完颜翎脸色倏然一变道:“别说了。”站起身来,在这小小的密室中走了两圈,又折回断楼面前坐下,恨恨地道:“谁说你连累我了?我从上京一路南来北去到这里,又不是拉着我来的,也不是我跟着你来的,是我自己想来的,跟你有什么关系?”她顿了一顿,又道:“打架打输了,那有什么稀罕?只许你赢别人,不许别人赢你吗?你要真觉得对不起我,就给我好好吃饭好好养伤,再练出一身武功来,把那个沙吞风、何矮子都狠狠教训一顿,那才叫争气。别在这里唉声叹气,说这些没用的,听明白没有!”
完颜翎平时都是嬉嬉笑笑没个正经,此时却突然声色俱厉,脸上的笑意、眼中的关怀在一瞬之间似乎荡然无存,只留下似乎是恨铁不成钢的气愤,却没有丝毫的哀怨。
断楼脸上红一阵白一阵,羞愧无比。完颜翎的话振聋发聩——是啊,他断楼与别人到底有什么不同?别人输得,他就输不得吗?只不过是这连着几场的失败刺痛了他的自尊,他这才一蹶不振,又何尝不是一种逃避呢?断楼不禁想起了临离家之前母亲说的话:“真遇到正事上,这孩子比你强!”
有些事情就是这样,你一直戳戳点点的时候难受得很,可一旦彻底捅破了,也就释然了。断楼感觉自己此时说不出的畅快,他看看完颜翎,笑道:“翎儿,你真的变了。”
完颜翎微微一愣,张张嘴却没有说话,只是“去”一声,把头扭到一旁。断楼拉着她的手在身边坐下,郑重道:“你放心,我不会再自怨自艾了。从现在开始,我会好好吃饭,比以前更勤奋地练功,一天不成就十天,十天不成就一年,总有一日,咱们能一块儿从这个鬼地方出去,让那些人都不敢小瞧!”
完颜翎看着断楼的眼睛,那一本正经的表情,噗嗤一声笑了出来,抹一把脸道:“你这是打算变成天下第一高手啊?还说我变了,我再变不还是逃不开你吗?”一伸手从袖子里摸出一个小盒子。
断楼一看,又惊又喜道:“这是?不是装在包袱里的,没有被他们拿去吗?”完颜翎拿出簪子道:“别的,宝剑也好,金匮玉碟也好,都可以给拿去,就是这个不行。不然万一你以后真成了天下第一高手,天下不知道多少女孩子争着要给你当媳妇,你不认账了怎么办?”

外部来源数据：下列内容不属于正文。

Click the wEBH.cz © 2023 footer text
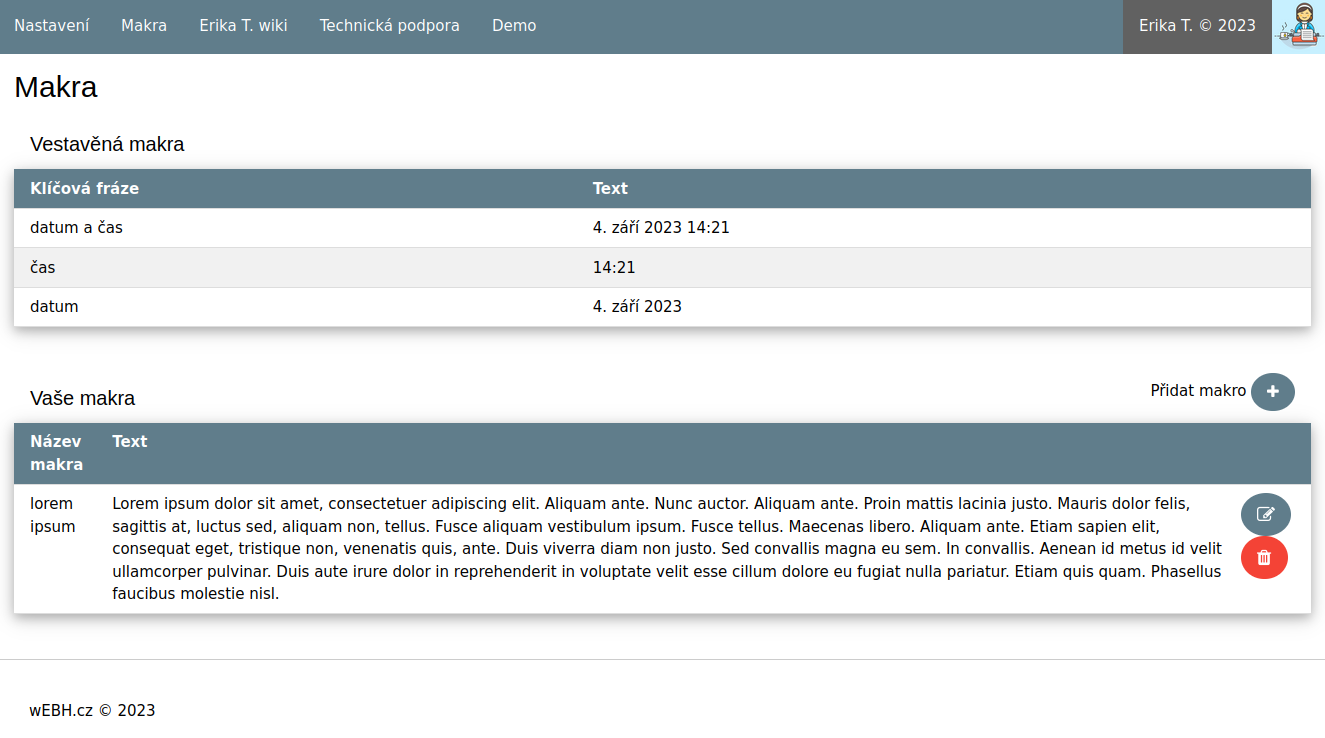Viewport: 1325px width, 738px height. (x=92, y=711)
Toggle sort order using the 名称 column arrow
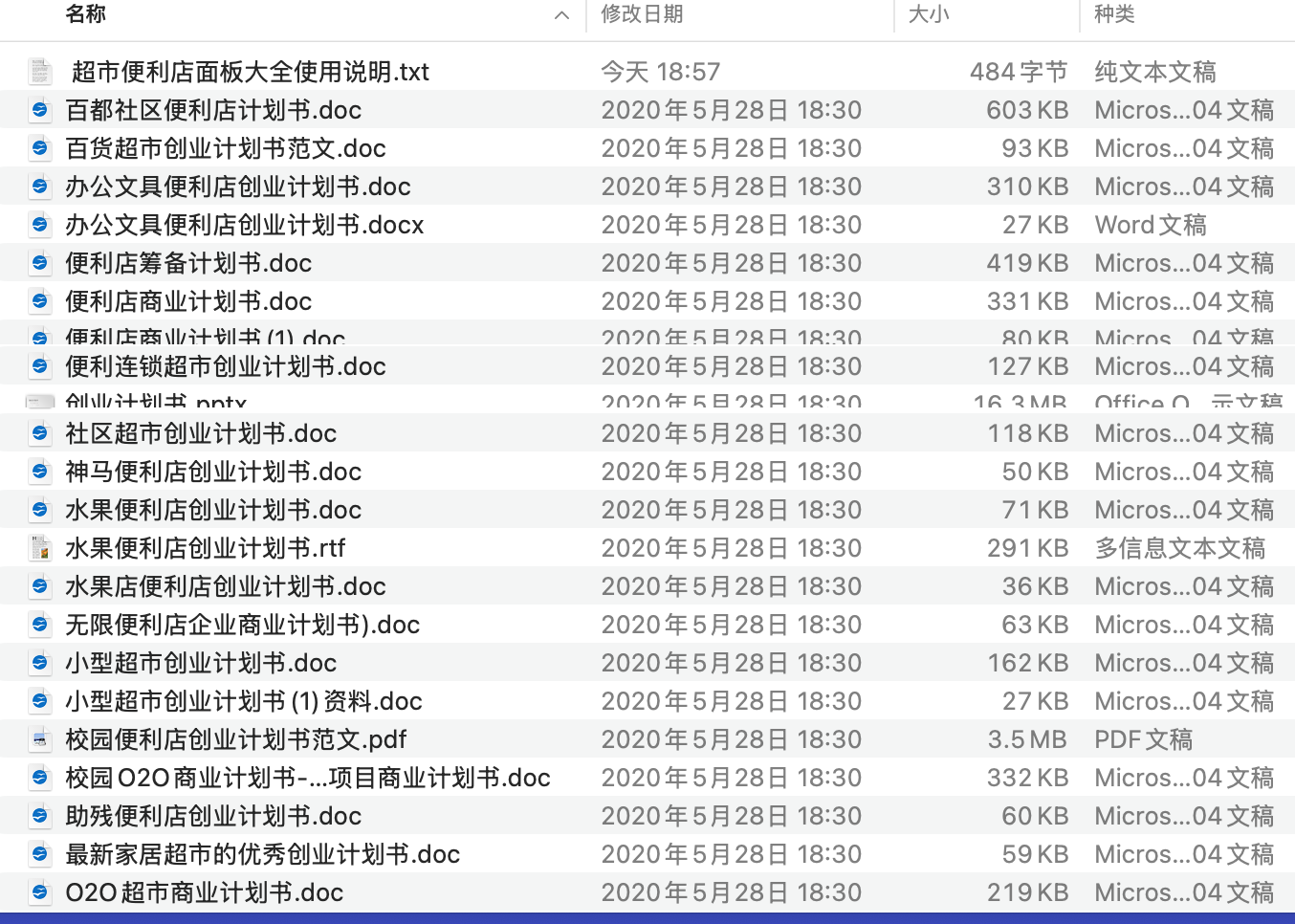Screen dimensions: 1295x924 561,14
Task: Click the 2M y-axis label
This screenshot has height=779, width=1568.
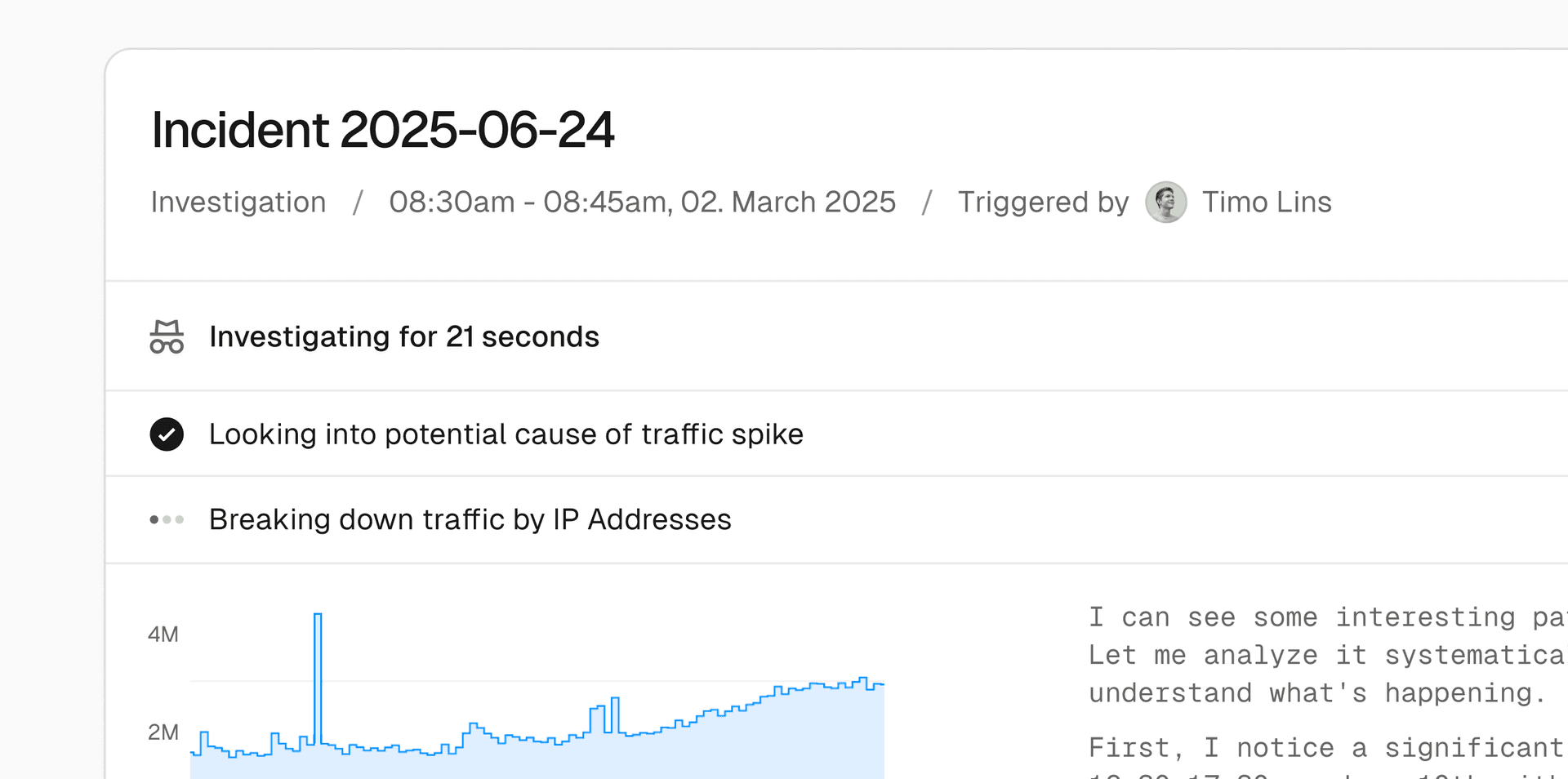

断楼接过簪子,笑道:“我这样没本事的穷小子,也就你能看上我。”伸手要给完颜翎戴上,完颜翎摇摇头,拿回簪子放进盒子里道:“现在戴了也看不见,等出去再戴。”一边说着,一边用手摩挲着盒子,脸上又恢复了往日的光彩,眼中也好像蒙上了一层柔情。
“咕噜噜”,完颜翎正遐想着,突然被一阵怪声打扰了,回头一看,断楼不好意思地摸着肚子,便笑骂道:“真是的。”看看断楼身边那个碗已经空了,便伸手拉过木桶道:“这里还有。”
断楼一看,里面的米粥还有半桶,原来刚才完颜翎看起来好像是一勺一勺地舀着喝粥,实际上并没有下去多少,都给自己留下了。断楼看看完颜翎,她也正看着自己,浅浅地笑着,便不忍再说什么,大口大口地喝起粥来。
完颜翎把那两碟小菜拿过来,拍拍他的背道:“你慢点,我又不跟你抢。也别吃太多,晚上凝烟姐姐还会送炒菜来呢,那时候你才有口福呢。”
断楼一怔,手里嘴里停了下来,摇摇头道:“晚上还要来?那也太危险了,刚才何路通就差点发现。万一他心血来潮进来一看,那不就糟了?”完颜翎叹口气道:“我也跟凝烟姐姐说过,毕竟有危险,还是不要太关照的好,可是她不听,还是每天照旧来。”转口道:“你记不记得我刚才说你刚进来的时候内功过涨,要用药的事?”
断楼点点头,完颜翎继续道:“我哪里知道这些医药的事情,凝烟姐姐第一天来送饭送药的时候,我听见外面何路通对她交代一番不能送药不能做饭之类的鬼话,见她还是端着药罐子进来,还以为她是受了何路通的指示要来害你,趁她不注意打了她一下……”断楼“啊”了一声,既是惊异,又是奇怪。
完颜翎道:“凝烟姐姐真的是好心,我打了她,他也不怪罪,亲口尝了药说这不是毒药。你昏迷中嘴是紧闭着的,是她教我怎么灌药喂饭的,只是我一直都学不太会。”
断楼问道:“你打了她一下,她还是每天给我们精心做饭、熬药吗?还要冒着被何路通发现的危险?”完颜翎点点头,断楼心中不由得生出大大的感激。凝烟和自己二人不过萍水相逢,却能如此尽心帮助,真是胜过不知多少自称侠义之人。